Sunday, February 20, 2011

Man's Search for Meaning


This book was recommended to me about ten years ago.  I picked it up on a road trip and had it finished before I stepped off the plane.  It's a pretty quick read, but what you take from it really depends upon your station in life.  I've read this book three times.  Each time, my understanding was deeper, and I find myself referencing some of these thoughts on a daily basis.  The reason?  It's a book about hope, and the control that each of us has to choose the lenses that we see the world through.  It is one of those books that can be quite profound.  Like, you read a couple of passages and you start to reflect, and then whoa, it hits you deep and you have to think about it and how you can apply it to your own life.
I've been told that I am a thinker.  I've also been told I'm a slow trickle.  I don't know, maybe that is true.  I often reflect deeply on the things in my life that I am passionate about, and I find it difficult to rest until I come up with solutions or ways to make sense of it all.  Viktor Frankl writes about his experience in a concentration camp.  The passage below is one of those profound ones that might leave you thinking too:

... We stumbled on in the darkness, over big stones and through large puddles, along the one road leading from the camp. The accompanying guards kept shouting at us and driving us with the butts of their rifles. Anyone with very sore feet supported himself on his neighbor's arm. Hardly a word was spoken; the icy wind did not encourage talk. Hiding his mouth behind his upturned collar, the man marching next to me whispered suddenly: "If our wives could see us now! I do hope they are better off in their camps and don't know what is happening to us."
That brought thoughts of my own wife to mind. And as we stumbled on for miles, slipping on icy spots, supporting each other time and again, dragging one another up and onward, nothing was said, but we both knew: each of us was thinking of his wife. Occasionally I looked at the sky, where the stars were fading and the pink light of the morning was beginning to spread behind a dark bank of clouds.

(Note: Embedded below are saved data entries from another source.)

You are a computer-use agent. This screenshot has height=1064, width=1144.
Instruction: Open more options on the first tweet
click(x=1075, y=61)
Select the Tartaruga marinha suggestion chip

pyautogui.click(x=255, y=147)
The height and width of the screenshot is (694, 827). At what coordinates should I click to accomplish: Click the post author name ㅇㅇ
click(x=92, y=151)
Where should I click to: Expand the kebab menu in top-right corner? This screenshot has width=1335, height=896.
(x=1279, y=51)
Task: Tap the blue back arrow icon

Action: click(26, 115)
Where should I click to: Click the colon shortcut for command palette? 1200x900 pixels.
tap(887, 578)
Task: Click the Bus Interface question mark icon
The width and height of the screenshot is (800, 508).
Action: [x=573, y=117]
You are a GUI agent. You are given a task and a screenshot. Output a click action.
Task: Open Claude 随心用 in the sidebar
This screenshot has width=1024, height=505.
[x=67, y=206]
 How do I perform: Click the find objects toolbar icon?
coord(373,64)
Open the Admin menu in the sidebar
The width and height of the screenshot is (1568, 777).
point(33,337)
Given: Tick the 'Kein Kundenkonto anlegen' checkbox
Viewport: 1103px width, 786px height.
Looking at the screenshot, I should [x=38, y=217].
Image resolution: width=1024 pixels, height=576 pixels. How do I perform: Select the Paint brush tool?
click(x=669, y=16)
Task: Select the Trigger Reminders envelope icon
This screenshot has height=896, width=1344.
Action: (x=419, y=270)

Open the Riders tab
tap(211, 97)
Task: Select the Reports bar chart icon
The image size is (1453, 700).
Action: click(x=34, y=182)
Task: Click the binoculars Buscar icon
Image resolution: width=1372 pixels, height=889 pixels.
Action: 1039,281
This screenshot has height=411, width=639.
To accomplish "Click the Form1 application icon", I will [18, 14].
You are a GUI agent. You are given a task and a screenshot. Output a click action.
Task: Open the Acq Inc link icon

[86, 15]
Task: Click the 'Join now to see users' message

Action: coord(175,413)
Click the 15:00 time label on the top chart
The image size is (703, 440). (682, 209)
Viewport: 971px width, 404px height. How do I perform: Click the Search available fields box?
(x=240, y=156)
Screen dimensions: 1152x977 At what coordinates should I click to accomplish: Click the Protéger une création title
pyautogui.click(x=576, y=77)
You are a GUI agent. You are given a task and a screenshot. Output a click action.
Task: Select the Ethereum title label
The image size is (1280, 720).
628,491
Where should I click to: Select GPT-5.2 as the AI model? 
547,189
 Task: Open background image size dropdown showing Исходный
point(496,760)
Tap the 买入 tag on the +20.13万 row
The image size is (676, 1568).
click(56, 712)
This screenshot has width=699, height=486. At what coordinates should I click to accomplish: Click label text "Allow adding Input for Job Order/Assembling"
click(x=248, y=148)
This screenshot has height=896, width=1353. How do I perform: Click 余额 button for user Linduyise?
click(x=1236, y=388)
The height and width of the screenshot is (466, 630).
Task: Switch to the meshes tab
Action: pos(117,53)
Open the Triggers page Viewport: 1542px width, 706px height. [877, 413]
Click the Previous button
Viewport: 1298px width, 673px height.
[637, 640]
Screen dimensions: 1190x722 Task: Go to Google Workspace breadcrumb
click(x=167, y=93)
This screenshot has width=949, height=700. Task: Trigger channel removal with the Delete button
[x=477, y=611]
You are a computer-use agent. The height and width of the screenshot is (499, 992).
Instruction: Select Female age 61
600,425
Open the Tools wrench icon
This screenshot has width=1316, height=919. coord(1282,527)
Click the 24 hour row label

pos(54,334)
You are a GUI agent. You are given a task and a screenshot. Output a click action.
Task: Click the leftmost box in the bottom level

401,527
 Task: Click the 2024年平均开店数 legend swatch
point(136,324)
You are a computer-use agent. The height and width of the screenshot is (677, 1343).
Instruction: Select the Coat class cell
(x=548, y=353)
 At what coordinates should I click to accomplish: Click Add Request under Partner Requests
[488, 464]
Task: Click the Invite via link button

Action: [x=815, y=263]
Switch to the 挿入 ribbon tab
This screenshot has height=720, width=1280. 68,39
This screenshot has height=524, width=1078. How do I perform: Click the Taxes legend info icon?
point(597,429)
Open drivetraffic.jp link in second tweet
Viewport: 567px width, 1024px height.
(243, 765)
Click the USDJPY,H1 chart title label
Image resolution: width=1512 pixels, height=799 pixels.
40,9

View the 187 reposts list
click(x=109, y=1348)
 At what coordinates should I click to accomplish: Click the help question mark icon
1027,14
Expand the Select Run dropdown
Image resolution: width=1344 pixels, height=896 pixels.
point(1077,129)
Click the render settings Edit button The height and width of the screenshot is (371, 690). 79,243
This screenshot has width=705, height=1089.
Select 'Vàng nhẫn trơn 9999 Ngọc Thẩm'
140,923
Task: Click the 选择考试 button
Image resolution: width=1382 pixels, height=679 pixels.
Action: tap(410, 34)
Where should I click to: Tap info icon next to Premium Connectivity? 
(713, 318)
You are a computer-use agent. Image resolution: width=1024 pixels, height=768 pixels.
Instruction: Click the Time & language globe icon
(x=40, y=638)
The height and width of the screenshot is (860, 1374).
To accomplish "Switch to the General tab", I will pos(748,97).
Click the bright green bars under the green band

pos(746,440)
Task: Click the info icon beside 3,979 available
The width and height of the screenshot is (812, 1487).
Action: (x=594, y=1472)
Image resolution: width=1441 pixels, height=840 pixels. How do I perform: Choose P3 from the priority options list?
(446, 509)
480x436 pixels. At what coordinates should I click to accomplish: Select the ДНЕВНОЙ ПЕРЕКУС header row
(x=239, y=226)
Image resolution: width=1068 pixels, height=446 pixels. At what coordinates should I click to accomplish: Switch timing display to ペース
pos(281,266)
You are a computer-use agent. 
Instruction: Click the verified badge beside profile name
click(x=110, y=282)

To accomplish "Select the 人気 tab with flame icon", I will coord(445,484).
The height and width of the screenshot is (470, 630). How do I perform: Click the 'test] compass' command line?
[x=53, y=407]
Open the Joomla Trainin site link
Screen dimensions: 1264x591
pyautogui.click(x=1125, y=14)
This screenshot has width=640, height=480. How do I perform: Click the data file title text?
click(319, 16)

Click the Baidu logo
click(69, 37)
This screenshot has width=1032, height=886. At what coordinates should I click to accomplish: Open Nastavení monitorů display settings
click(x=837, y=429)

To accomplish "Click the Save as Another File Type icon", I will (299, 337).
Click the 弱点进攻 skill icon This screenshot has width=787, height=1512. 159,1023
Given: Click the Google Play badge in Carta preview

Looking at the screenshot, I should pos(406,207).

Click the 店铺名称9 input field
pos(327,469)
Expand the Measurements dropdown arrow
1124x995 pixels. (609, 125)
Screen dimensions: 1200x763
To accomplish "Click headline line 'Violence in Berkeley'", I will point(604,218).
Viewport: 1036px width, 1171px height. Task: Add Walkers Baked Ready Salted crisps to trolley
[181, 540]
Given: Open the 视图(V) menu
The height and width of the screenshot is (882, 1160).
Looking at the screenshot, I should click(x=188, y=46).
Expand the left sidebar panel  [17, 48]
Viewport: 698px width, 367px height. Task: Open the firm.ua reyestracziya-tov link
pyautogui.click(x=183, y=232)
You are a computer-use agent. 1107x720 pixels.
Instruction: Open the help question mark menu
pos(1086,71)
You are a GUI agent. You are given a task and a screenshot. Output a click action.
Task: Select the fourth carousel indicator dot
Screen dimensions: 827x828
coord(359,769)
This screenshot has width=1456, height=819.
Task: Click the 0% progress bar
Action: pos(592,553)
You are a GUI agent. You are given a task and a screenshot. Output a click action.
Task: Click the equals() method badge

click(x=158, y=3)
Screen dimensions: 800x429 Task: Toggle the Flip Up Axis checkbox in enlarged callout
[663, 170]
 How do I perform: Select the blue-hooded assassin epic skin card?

But my mind clung to my wife's image, imagining it with an uncanny acuteness. I heard her answering me, saw her smile, her frank and encouraging look. Real or not, her look was then more luminous than the sun which was beginning to rise.
A thought transfixed me: for the first time in my life I saw the truth as it is set into song by so many poets, proclaimed as the final wisdom by so many thinkers. The truth -- that love is the ultimate and the highest goal to which man can aspire. Then I grasped the meaning of the greatest secret that human poetry and human thought and belief have to impart: The salvation of man is through love and in love. I understood how a man who has nothing left in this world still may know bliss, be it only for a brief moment, in the contemplation of his beloved. In a position of utter desolation, when man cannot express himself in positive action, when his only achievement may consist in enduring his sufferings in the right way  – an honorable way  – in such a position man can, through loving contemplation of the image he carries of his beloved, achieve fulfillment. For the first time in my life I was able to understand the meaning of the words, "The angels are lost in perpetual contemplation of an infinite glory...."

Ummmm.....this just leaves me so humbled.  The Bible says in 1 Corinthians 13:13 that, "...now these three remain, faith, hope and love.  And the greatest of these is love."  One of my theology professors at Santa Clara introduced us to the Greek word for love, agape.  Agape love is God's perfect love...."for God so loved the world......"  Agape love is a tradition shared by eight of the world's religions.  Frankl was correct when stating that love is "proclaimed as the final wisdom of so many thinkers." 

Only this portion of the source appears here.